- [Data]:
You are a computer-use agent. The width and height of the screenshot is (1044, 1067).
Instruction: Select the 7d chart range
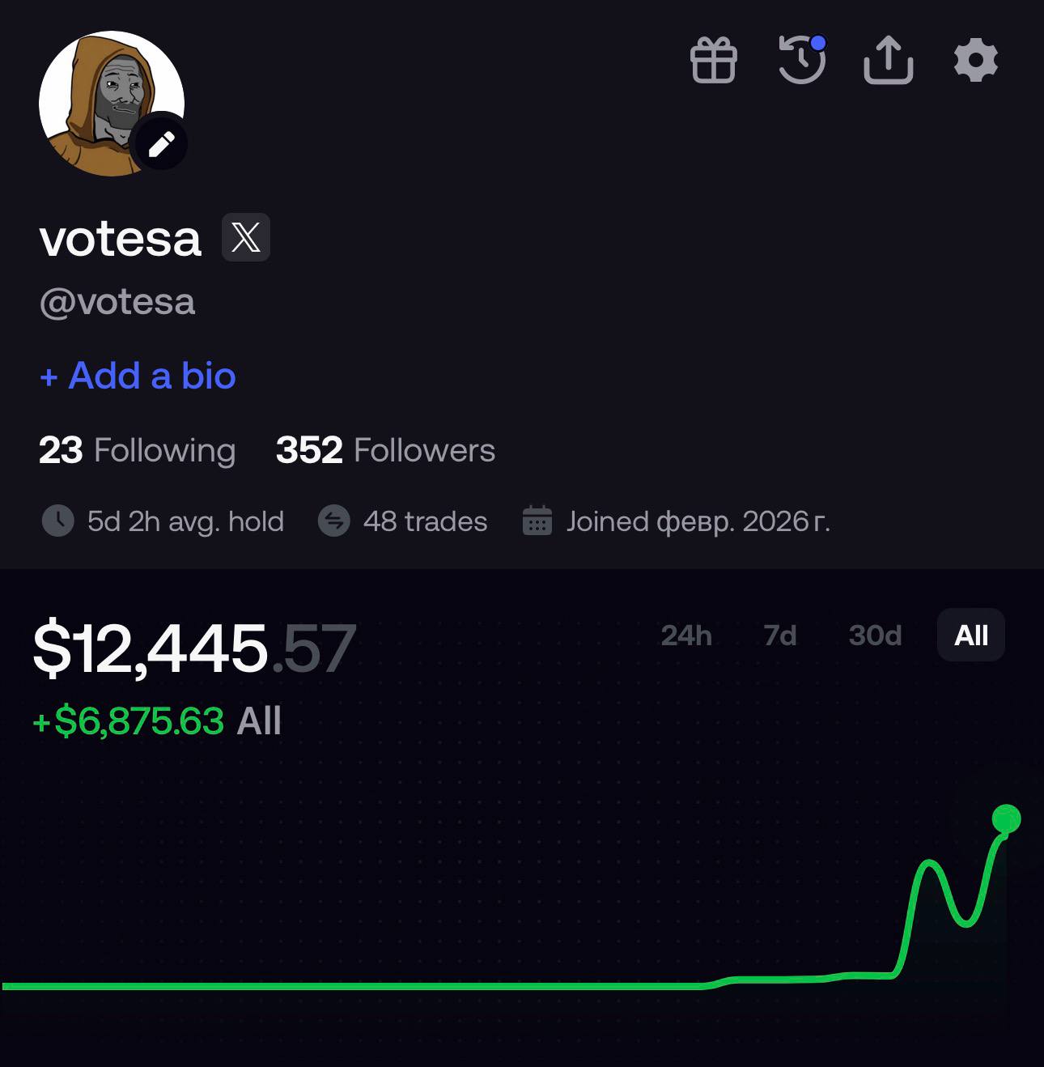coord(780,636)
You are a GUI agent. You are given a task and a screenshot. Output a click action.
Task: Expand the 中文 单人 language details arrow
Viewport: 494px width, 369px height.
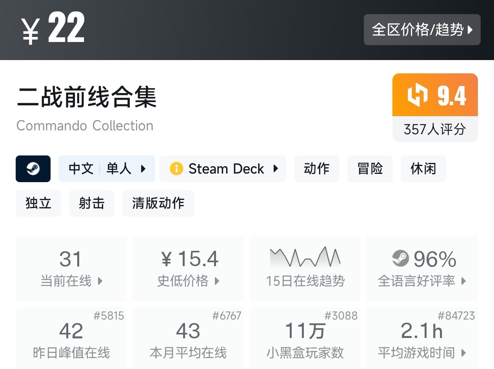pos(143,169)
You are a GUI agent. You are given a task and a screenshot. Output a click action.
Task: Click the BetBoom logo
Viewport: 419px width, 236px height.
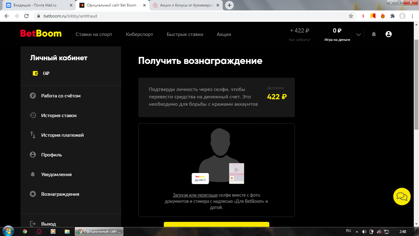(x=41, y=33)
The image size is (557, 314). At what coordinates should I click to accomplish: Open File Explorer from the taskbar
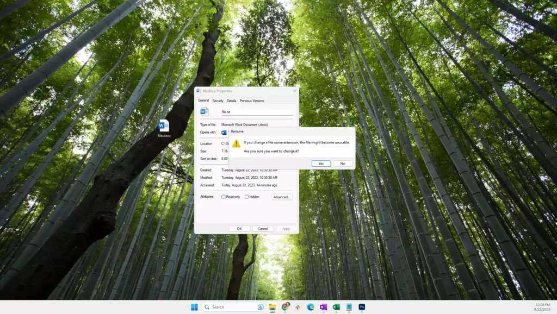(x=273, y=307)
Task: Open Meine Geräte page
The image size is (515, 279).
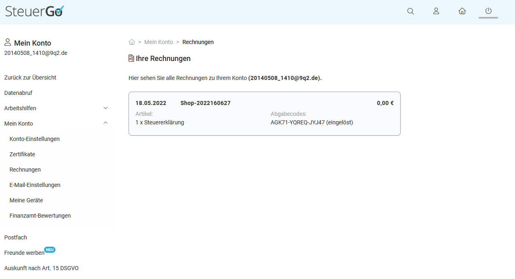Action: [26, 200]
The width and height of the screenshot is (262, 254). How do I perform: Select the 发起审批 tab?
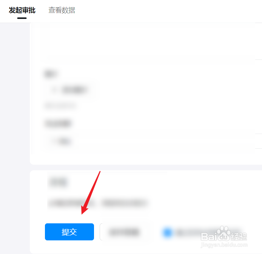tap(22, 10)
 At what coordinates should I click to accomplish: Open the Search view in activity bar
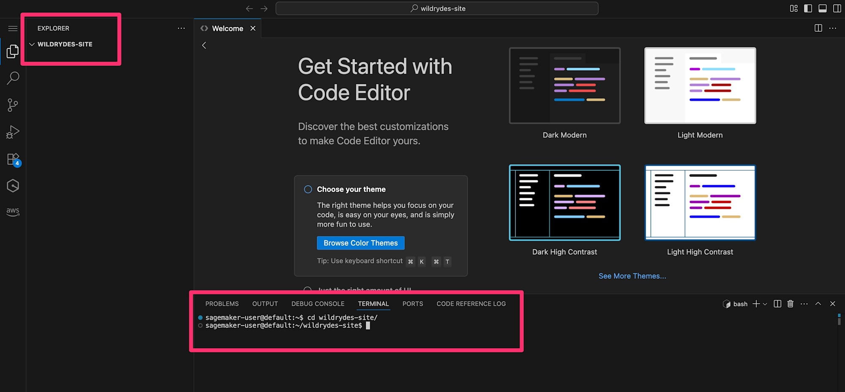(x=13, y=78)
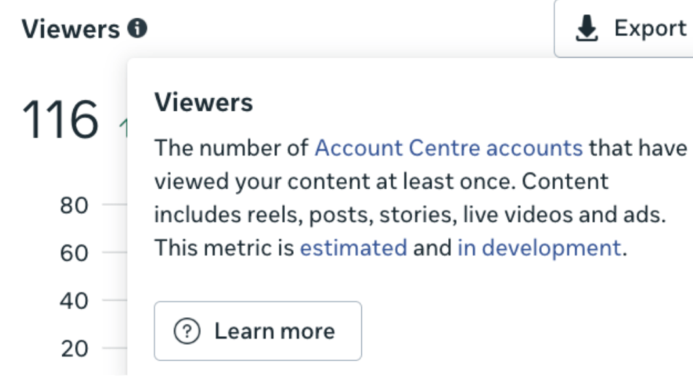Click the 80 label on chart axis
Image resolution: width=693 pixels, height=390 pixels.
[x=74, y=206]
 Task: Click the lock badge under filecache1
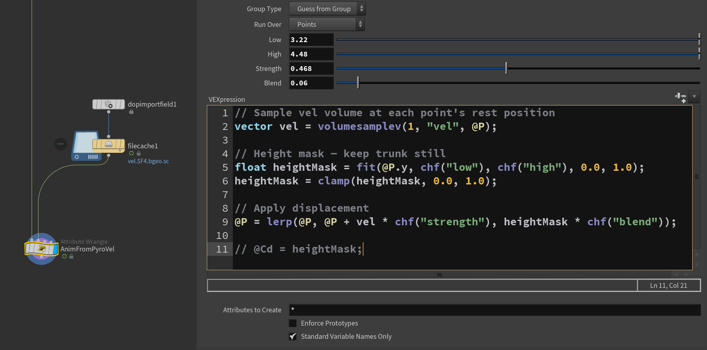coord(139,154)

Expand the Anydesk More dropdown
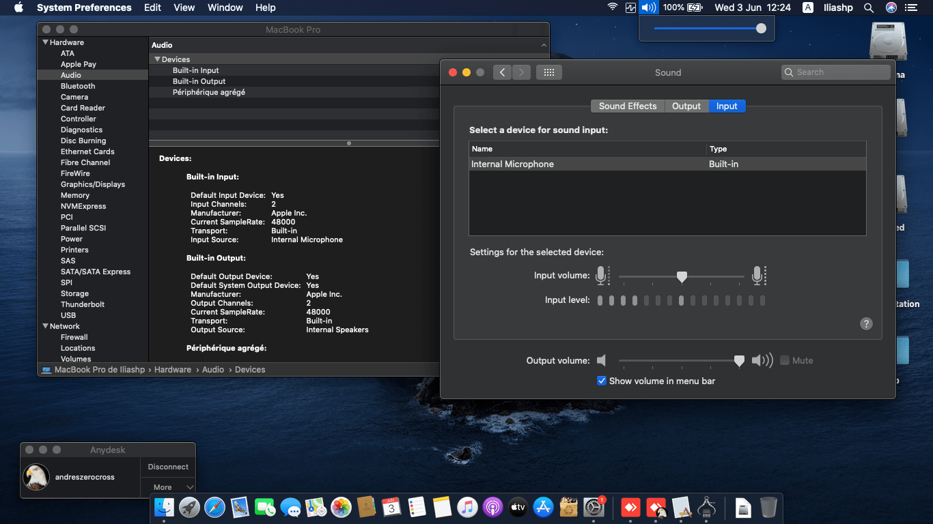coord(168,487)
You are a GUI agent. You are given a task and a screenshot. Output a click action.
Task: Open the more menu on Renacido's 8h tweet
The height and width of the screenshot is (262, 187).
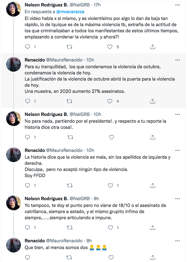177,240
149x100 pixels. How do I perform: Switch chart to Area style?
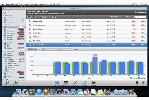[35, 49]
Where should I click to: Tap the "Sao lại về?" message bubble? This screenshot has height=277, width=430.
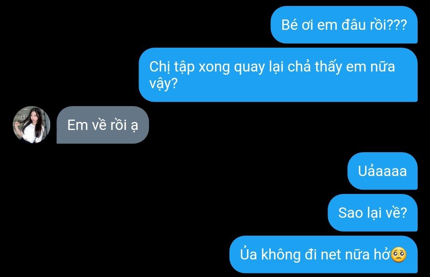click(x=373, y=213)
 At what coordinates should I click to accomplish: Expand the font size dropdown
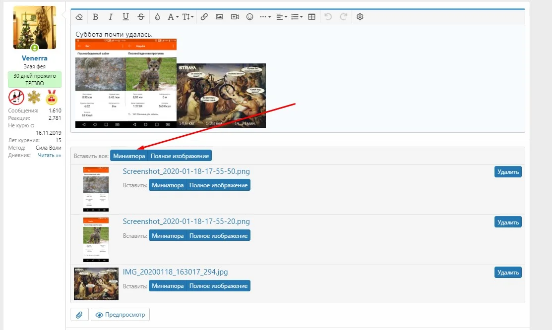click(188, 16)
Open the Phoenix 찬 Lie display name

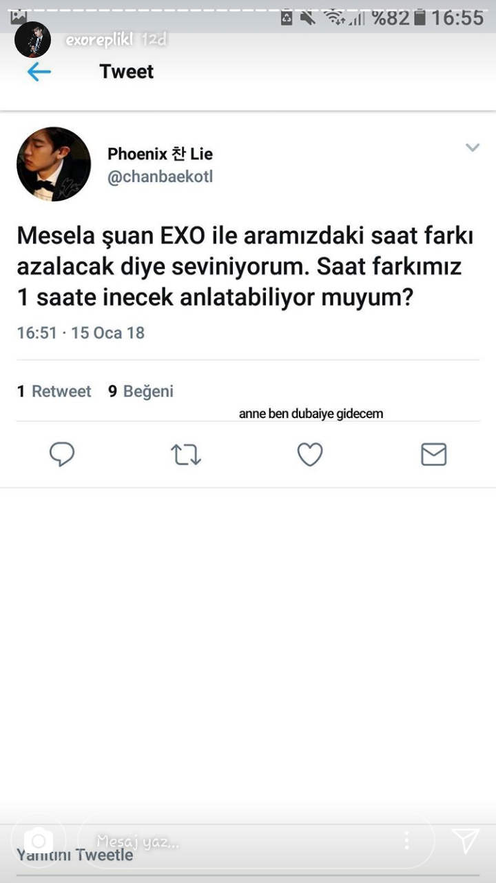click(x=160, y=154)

- [Task details]: Only the text of the listing above should be copied, exactly and with pictures left out.

- [Exercise response]:
You are a computer-use agent. The width and height of the screenshot is (1044, 1067).
Instruction: Select the 7d chart range
coord(780,636)
You are a GUI agent. You are given a task and a screenshot. Output a click action.
Task: Expand the 中文 单人 language details arrow
Viewport: 494px width, 369px height.
pos(143,169)
You are a GUI agent. You are given a task and a screenshot. Output a click action.
Task: Click the BetBoom logo
Viewport: 419px width, 236px height.
(x=41, y=33)
The image size is (557, 314). At what coordinates should I click to accomplish: Open File Explorer from the taskbar
(x=273, y=307)
Task: Open Meine Geräte page
The image size is (515, 279).
Action: [26, 200]
The width and height of the screenshot is (262, 254). How do I perform: Select the 发起审批 tab?
tap(22, 10)
 At what coordinates should I click to accomplish: Open the Search view in activity bar
(x=13, y=78)
Click the 80 label on chart axis
Image resolution: width=693 pixels, height=390 pixels.
[x=74, y=206]
 Task: Click the lock badge under filecache1
coord(139,154)

Expand the Anydesk More dropdown
coord(168,487)
You are a GUI agent. You are given a task and a screenshot. Output a click action.
Task: Open the more menu on Renacido's 8h tweet
The height and width of the screenshot is (262, 187).
177,240
149x100 pixels. How do I perform: Switch chart to Area style?
[35, 49]
Where should I click to: Tap the "Sao lại về?" message bubble? This screenshot has height=277, width=430.
click(x=373, y=213)
 At what coordinates should I click to accomplish: Expand the font size dropdown
click(188, 16)
Open the Phoenix 찬 Lie display name

click(x=160, y=154)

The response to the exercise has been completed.